* [DOCUMENT SEGMENT]
────────────────
Summerlee Museum of Scottish Industrial Life is an industrial and social history museum in Coatbridge, North Lanarkshire, Scotland. It is situated on the site of the Victorian Summerlee Iron Works and  the former Hydrocon Crane factory. The main Hydrocon factory building became the museum’s exhibition hall but it has been substantially changed and adapted since.  The museum aims to show Lanarkshire's contribution to engineering, mining, steel working, weaving and farming, and also show the lives of the people of the area. It includes interactive displays and a temporary exhibition space. Entry is free of charge.

The museum also incorporates several railway steam locomotives, preserved railway carriages from a 1960s-era Glasgow Class 311 and has a short working heritage tram line.

The museum covers 22 acres and includes two scheduled monuments, Summerlee Iron Works and the Monkland Canal, a large play area, mine and miners' row, outdoor exhibits, a cafe, changing place, gift shop and sweet shop.

The Miners' Row
Built in 1991-2, the miners' row, or "raw" shows typical workers' homes from the 1880s to the 1980s. In the row there is also a sweet shop selling old fashioned sweets and some of modern houses have gardens such as the 1940s house which has a wartime "dig for victory" garden with Anderson shelter. The row is used frequently as a location for filming.

Summerlee Tramway

The Summerlee Transport Group (STG) was formed in 1988, in order to support the maintenance and operation of the tramway. The original tramway used to terminate only 300 yards from the entrance at the timber shed, before the extension of the Gartsherrie Branch canal bridge and thence towards the Miners' Cottages. As continued tradition, the cars continued to halt at the timber shed before continuing over the bridge and around the bend.

The tramway opened in 1988 and was the first operational tramway in Scotland for over a quarter of a century, following the closure of the Glasgow Corporation Tramway in 1962, and continued to be the only tramway in Scotland for twenty-six years until Edinburgh reopened its tramway in 2014, save from the Glasgow Garden Festival Tramway, which opened six weeks after the Summerlee Line.
────────────────
* [DATA EXCERPTS]
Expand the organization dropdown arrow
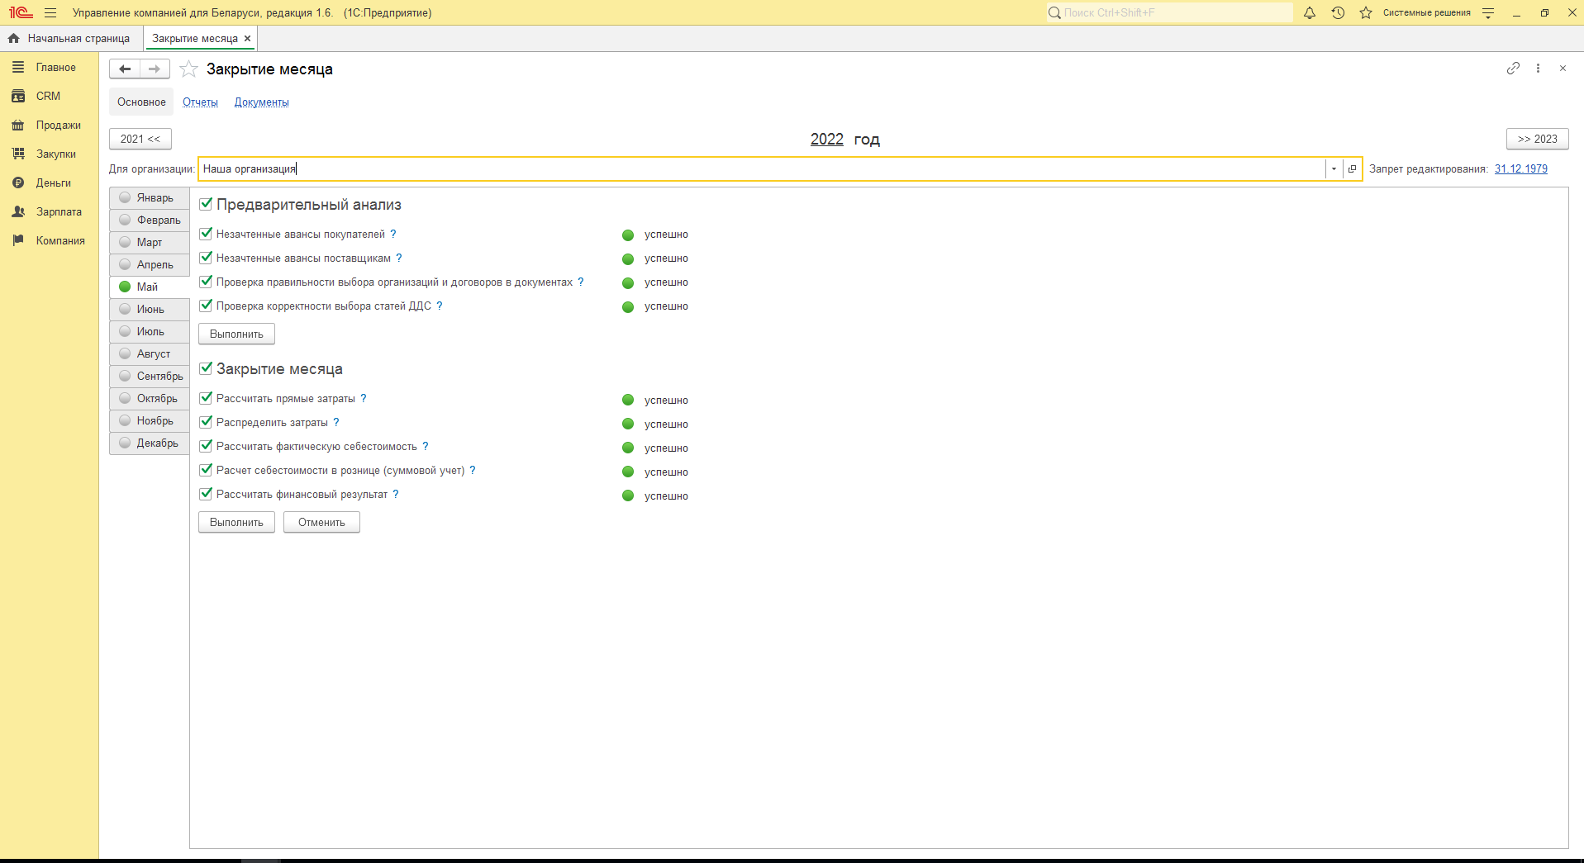This screenshot has height=863, width=1584. pos(1334,169)
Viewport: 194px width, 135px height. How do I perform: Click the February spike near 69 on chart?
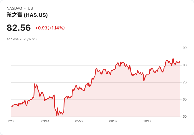[x=35, y=84]
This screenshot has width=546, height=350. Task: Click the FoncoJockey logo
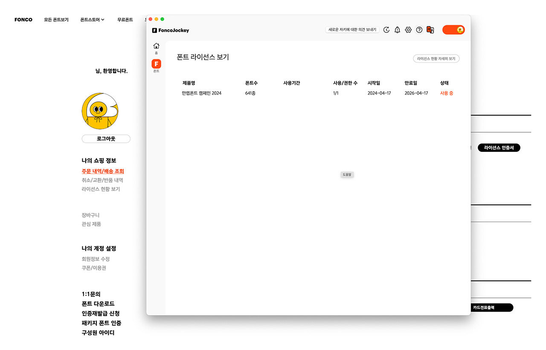coord(171,30)
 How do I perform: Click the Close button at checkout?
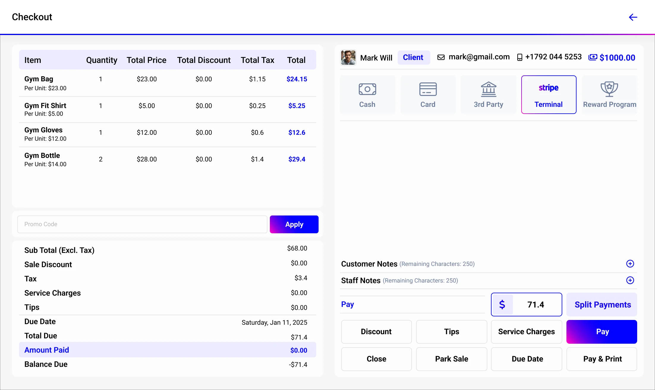click(x=376, y=359)
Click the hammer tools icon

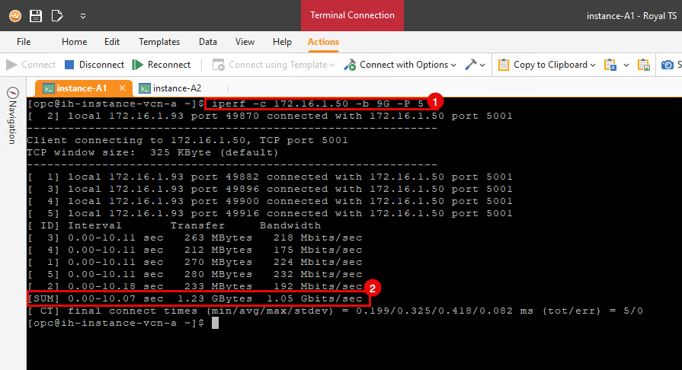(470, 65)
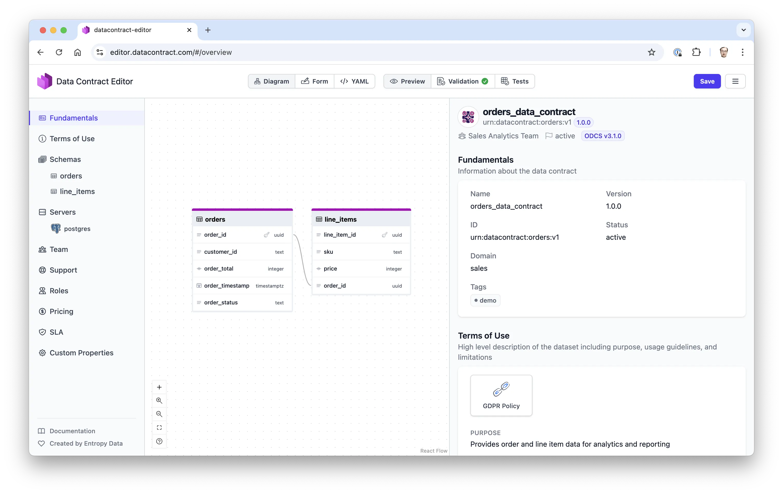Open the hamburger menu beside Save

click(x=736, y=81)
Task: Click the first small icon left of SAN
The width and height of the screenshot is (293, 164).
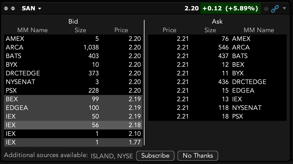Action: tap(6, 8)
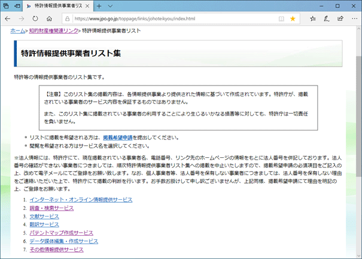The width and height of the screenshot is (362, 259).
Task: Open reading view from the address bar
Action: [281, 19]
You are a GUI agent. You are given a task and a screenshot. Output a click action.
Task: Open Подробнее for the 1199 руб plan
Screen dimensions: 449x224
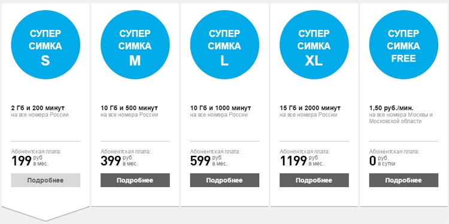pos(314,180)
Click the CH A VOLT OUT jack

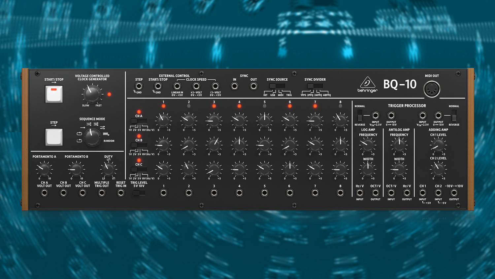point(44,192)
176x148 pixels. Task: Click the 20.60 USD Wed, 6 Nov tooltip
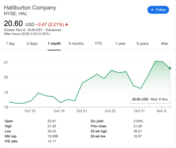pyautogui.click(x=150, y=99)
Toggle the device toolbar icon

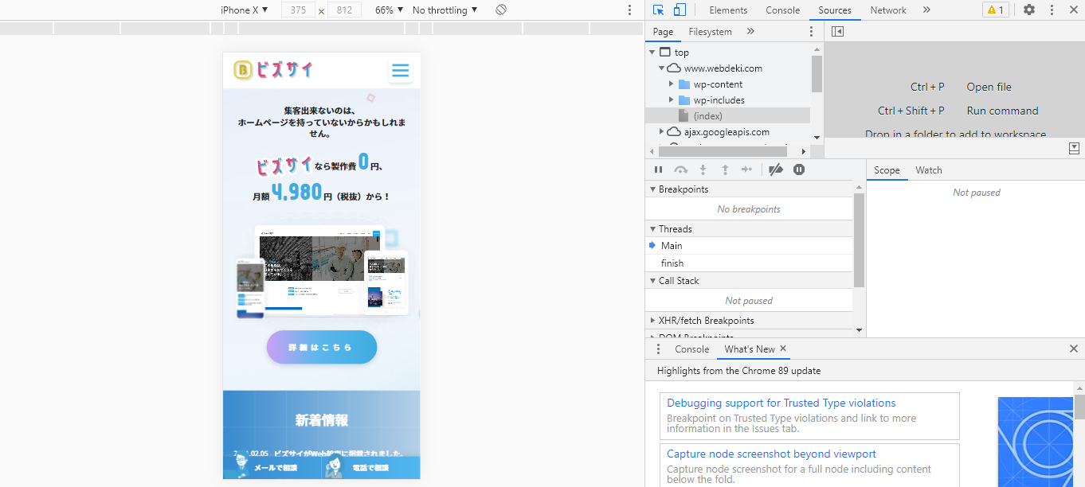[x=680, y=10]
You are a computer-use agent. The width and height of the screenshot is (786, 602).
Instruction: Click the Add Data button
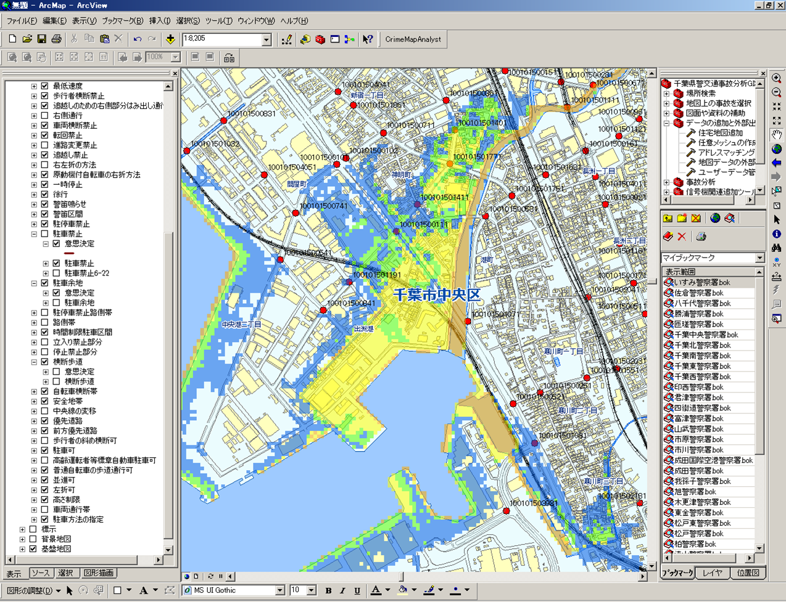pyautogui.click(x=170, y=39)
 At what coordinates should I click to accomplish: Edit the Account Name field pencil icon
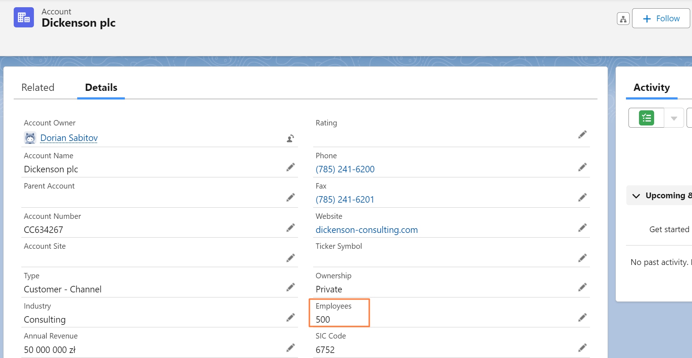pyautogui.click(x=290, y=167)
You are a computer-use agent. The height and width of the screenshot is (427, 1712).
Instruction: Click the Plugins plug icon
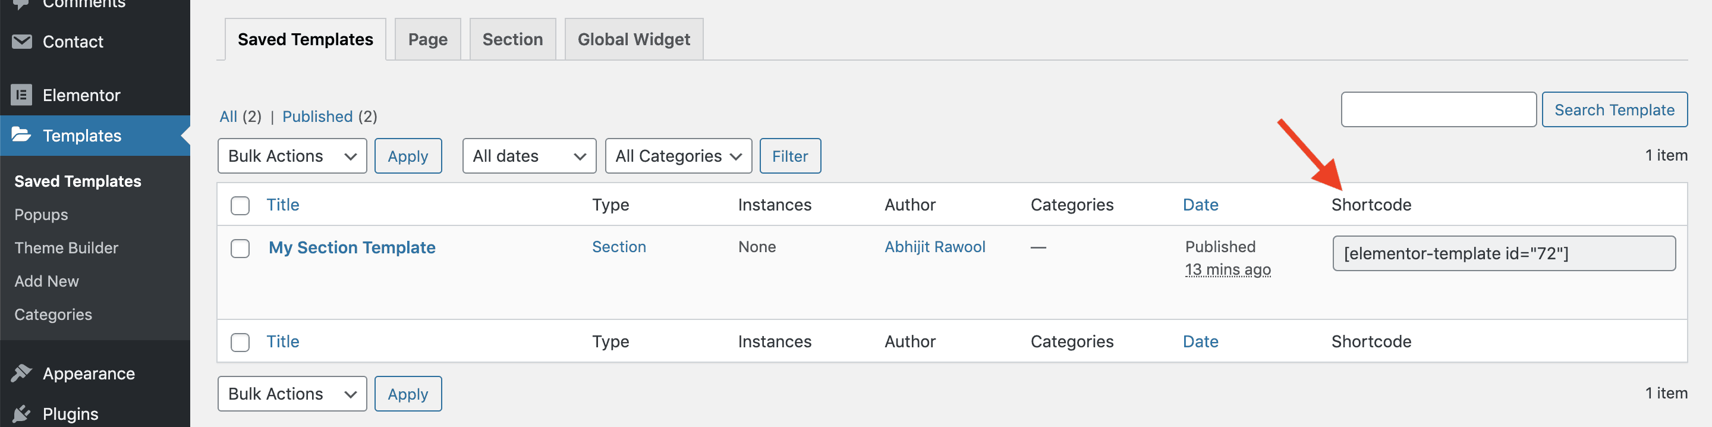[21, 414]
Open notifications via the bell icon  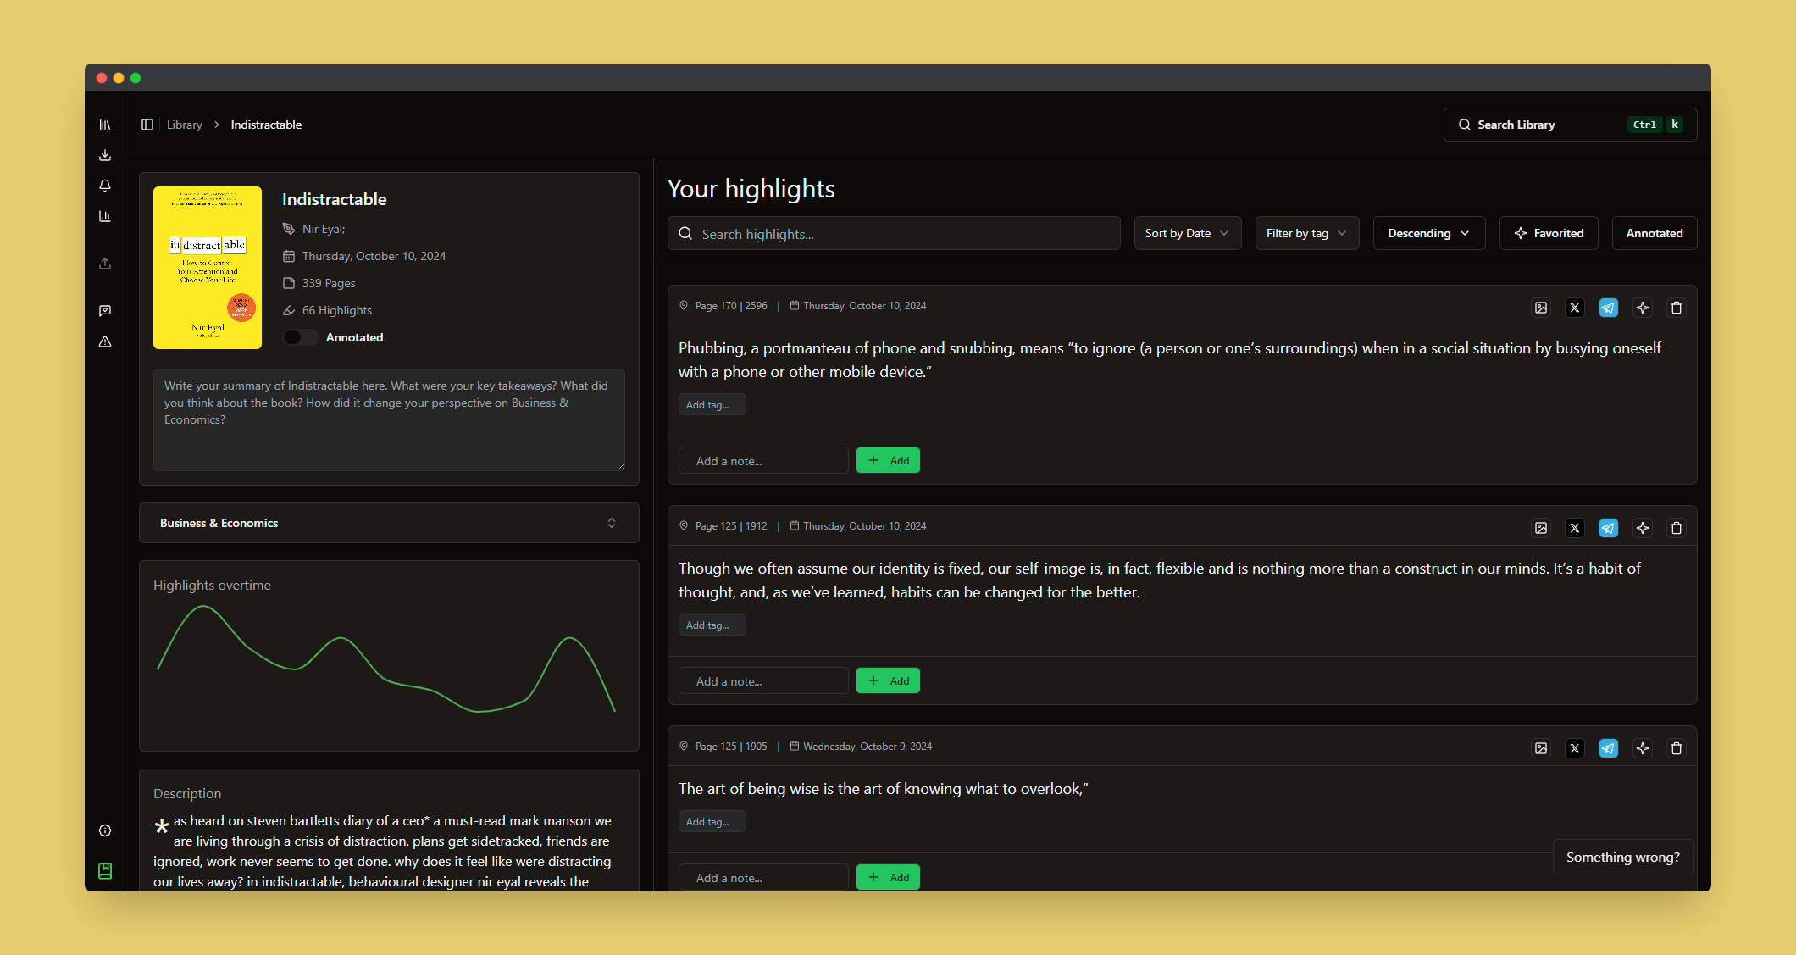105,186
────────────────
* [EXERCISE] Could you repeat, word for word, everything in the Summerlee museum text from "The museum also" down to "heritage tram line."?

* [TASK OUTPUT]
The museum also incorporates several railway steam locomotives, preserved railway carriages from a 1960s-era Glasgow Class 311 and has a short working heritage tram line.